MESSIAEN: “Interstellar Call” from Des canyons aux étoiles

by Michael Clive

Performance time: 5 minutes

Commissioned in 1971 by the American philanthropist and arts patron Alice Tully to celebrate the bicentenary of the Declaration of Independence, Dans canyons aux étoiles… is a suite of twelve orchestral movements arranged in three groupings of five, two and five. Appel interstellaire (“interstellar call”) is the fourth movement; when all twelve are performed together, the movements are operatic in scope, spanning more than an hour and a half. Composed in 1971, it is the earliest of the suite’s twelve movements, and was originally created to memorialize Messiaen’s friend Jean-Pierre Guézec, a French composer who died that year at age 36. The sounds of the horn haunt us in this movement with a call that is somehow intimate yet infinitely distant.

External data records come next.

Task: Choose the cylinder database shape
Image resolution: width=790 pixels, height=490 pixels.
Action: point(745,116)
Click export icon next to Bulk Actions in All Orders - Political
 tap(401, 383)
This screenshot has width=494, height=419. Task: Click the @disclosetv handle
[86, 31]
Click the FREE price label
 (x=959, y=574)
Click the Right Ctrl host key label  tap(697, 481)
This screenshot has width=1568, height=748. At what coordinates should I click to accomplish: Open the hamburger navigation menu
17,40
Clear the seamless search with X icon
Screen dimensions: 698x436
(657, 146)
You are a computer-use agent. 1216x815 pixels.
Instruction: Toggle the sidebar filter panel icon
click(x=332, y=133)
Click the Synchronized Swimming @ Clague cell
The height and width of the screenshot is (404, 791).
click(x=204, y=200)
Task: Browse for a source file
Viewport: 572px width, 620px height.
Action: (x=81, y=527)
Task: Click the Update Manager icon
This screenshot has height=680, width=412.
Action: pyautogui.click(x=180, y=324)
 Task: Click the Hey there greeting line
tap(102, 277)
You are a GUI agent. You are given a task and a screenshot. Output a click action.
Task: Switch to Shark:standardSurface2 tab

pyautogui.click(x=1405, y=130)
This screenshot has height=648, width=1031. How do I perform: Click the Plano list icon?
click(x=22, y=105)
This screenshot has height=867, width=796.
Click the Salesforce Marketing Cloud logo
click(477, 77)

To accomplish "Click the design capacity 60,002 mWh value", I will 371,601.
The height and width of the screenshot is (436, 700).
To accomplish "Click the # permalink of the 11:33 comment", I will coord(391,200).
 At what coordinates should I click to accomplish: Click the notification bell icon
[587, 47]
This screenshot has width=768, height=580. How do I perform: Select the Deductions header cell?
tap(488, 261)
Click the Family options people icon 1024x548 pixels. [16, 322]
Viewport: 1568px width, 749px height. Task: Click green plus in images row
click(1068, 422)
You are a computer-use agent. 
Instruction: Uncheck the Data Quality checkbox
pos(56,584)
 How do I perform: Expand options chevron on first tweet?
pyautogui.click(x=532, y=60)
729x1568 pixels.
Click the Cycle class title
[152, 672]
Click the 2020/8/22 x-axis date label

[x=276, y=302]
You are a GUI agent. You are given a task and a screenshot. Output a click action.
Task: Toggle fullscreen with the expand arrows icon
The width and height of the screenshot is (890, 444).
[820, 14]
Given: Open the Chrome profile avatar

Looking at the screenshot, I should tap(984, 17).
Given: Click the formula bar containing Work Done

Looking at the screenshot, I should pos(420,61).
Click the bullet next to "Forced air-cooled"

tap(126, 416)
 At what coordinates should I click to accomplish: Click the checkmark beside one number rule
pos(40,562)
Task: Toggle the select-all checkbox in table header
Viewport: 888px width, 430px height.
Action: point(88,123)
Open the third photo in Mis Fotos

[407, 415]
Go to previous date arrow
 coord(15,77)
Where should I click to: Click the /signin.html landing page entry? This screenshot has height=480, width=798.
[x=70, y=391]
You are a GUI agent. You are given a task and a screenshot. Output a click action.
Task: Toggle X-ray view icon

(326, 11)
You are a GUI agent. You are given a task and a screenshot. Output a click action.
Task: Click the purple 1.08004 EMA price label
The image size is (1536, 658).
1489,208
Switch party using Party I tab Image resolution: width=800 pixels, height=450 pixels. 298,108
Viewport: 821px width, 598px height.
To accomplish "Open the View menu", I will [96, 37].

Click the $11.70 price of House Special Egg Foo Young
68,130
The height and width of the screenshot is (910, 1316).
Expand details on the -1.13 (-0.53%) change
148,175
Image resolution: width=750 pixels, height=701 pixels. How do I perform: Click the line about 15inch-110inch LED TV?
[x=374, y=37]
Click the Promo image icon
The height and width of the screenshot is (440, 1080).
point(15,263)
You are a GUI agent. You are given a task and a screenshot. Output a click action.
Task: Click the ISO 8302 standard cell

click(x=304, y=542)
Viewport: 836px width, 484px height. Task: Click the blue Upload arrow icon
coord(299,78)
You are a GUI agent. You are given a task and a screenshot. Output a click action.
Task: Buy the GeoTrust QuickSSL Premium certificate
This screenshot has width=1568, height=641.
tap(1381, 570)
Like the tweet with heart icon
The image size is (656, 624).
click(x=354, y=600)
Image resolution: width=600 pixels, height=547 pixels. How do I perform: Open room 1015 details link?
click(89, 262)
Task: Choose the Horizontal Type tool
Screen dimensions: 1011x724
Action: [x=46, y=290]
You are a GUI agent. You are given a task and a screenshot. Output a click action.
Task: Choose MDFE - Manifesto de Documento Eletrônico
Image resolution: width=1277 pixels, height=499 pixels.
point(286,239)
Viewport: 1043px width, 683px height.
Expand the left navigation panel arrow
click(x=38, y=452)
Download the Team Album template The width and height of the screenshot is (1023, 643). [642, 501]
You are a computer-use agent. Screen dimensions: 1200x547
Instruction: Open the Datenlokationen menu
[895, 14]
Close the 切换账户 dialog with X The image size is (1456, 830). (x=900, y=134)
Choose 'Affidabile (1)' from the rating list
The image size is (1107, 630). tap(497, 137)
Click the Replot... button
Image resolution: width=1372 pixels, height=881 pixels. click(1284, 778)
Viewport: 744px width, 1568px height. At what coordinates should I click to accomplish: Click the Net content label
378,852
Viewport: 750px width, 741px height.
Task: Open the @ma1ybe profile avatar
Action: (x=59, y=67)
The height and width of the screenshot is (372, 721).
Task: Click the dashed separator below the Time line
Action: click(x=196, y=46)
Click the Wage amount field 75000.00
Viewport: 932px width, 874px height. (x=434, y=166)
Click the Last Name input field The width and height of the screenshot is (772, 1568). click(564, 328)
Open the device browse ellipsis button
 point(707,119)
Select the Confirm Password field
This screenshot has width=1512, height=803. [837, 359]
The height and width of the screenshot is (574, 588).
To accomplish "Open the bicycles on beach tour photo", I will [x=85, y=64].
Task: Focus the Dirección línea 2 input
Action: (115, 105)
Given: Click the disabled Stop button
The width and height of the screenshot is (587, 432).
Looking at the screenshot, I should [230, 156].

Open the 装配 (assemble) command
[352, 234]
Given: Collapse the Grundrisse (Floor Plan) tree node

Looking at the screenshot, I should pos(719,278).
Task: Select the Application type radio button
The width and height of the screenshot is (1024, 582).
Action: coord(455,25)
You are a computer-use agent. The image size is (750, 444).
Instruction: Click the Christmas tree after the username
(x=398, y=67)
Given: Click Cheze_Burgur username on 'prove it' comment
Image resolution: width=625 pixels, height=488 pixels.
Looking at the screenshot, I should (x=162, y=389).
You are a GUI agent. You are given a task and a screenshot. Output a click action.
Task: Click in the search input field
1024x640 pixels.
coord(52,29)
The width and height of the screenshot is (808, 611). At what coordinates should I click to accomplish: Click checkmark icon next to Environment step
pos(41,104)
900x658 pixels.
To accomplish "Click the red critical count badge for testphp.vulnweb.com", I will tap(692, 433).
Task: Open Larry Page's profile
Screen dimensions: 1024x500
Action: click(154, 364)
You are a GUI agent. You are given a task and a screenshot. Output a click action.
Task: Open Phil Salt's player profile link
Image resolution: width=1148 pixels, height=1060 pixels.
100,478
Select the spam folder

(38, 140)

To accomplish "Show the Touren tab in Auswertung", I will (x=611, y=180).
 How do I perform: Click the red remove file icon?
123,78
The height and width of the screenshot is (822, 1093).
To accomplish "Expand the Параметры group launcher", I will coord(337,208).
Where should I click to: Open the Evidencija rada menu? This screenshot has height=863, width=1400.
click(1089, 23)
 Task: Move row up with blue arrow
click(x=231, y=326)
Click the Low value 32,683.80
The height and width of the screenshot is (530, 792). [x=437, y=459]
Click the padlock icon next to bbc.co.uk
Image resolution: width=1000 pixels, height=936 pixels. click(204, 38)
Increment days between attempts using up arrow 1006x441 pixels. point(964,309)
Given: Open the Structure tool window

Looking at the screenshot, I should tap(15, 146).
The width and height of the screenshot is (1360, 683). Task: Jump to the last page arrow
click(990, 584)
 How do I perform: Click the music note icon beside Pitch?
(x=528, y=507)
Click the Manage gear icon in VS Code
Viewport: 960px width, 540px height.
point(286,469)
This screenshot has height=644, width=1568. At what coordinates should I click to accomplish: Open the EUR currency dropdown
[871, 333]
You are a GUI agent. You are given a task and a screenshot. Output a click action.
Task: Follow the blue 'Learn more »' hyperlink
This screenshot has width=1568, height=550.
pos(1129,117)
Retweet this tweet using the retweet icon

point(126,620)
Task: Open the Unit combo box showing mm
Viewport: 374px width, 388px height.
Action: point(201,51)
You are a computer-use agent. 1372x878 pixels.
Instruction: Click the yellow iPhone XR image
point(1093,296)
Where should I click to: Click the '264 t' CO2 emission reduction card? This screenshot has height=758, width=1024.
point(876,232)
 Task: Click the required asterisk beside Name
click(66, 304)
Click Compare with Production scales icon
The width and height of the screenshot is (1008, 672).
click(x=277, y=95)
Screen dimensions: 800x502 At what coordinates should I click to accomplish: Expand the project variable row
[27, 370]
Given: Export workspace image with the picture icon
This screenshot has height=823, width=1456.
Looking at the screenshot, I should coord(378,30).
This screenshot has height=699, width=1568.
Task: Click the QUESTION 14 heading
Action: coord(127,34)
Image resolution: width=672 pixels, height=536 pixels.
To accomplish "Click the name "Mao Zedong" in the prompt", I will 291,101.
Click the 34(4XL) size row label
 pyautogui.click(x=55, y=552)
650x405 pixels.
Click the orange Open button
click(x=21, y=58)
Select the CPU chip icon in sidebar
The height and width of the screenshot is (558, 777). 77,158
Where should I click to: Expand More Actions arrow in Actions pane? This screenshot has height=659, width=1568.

Like Ferde Grofé’s Grand Canyon Suite, Messiaen’s Dans canyons aux étoiles is intimately connected to a particular place in the American Southwest — in this case, the state of Utah. Messiaen took inspiration from the landscape and the birds of the Beehive State while composing this suite, and was particularly moved by visiting Bryce Canyon National Park. In these movements, Messiaen’s musical reflections on Utahn grandeur — the meanings he discerned “written in stars,” the colors and forms he saw in the desert — describe his experiences of Bryce as a divine creation.